In her response, Misty Swanson upheld the nonprofit’s role of helping school board members “carry out their school governance role in ever-changing environments,” including its model policy services.
“We have maintained that our job is to provide schools with a framework on sensitive topics that navigates the layers of legal complexities, all to avoid costly litigation, intense investigations from the U.S. Department Office for Civil Rights, or the loss of federal funding,” Swanson wrote.
Swanson pointed out the complexities that school board members face when choosing policies to implement: “… they must navigate inconsistent court rulings, or guidance and rules issues through federal agencies, some of which can and (have) changed overnight depending on who is elected to serve as President of the United States.”
And she iterated that ISBA’s model policies are all reviewed by education lawyers. The model policies are there as options for school boards to use, or not, at their discretion. Trustees also have the ability to tailor or rework the model policies as best fits their communities.
The letter correspondence was sparked by recent uproar over an LGBTQ+ rights policy — a form of which has been adopted at about 60 Idaho school districts and charters — that protects students from discrimination based on gender identity and sexual orientation.

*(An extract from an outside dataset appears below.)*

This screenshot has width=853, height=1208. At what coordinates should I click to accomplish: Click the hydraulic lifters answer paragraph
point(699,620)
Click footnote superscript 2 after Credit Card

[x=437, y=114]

Those who have adopted the controversial LGBTQ+ rights policy “have done it with compassion, as they work with students and their families who may have an individual personal need,” Swanson wrote. Either way, trustees are in a difficult position: “no matter what a school district or charter does, they are subjecting themselves either to litigation from non-accommodated LGBT students or upset … parents who disagree with those accommodations.”
The ISBA ensures that schools can accommodate students or parents who disagree or are uncomfortable with such policies.
Swanson sidestepped or provided vague responses to some of the specific questions Labrador listed at the end of his letter, but offered to meet in person with Labrador or his staff to further discuss the policy and ISBA’s work.
Swanson seemed eager to assuage the tensions between ISBA and the Attorney General’s office, noting that the nonprofit has “traditionally had an excellent working relationship with the Office of the Attorney General in Idaho.” Labrador has served just one month as Idaho’s attorney general after defeating Lawrence Wasden, who served Idaho for 20 years, in last year’s Republican primary.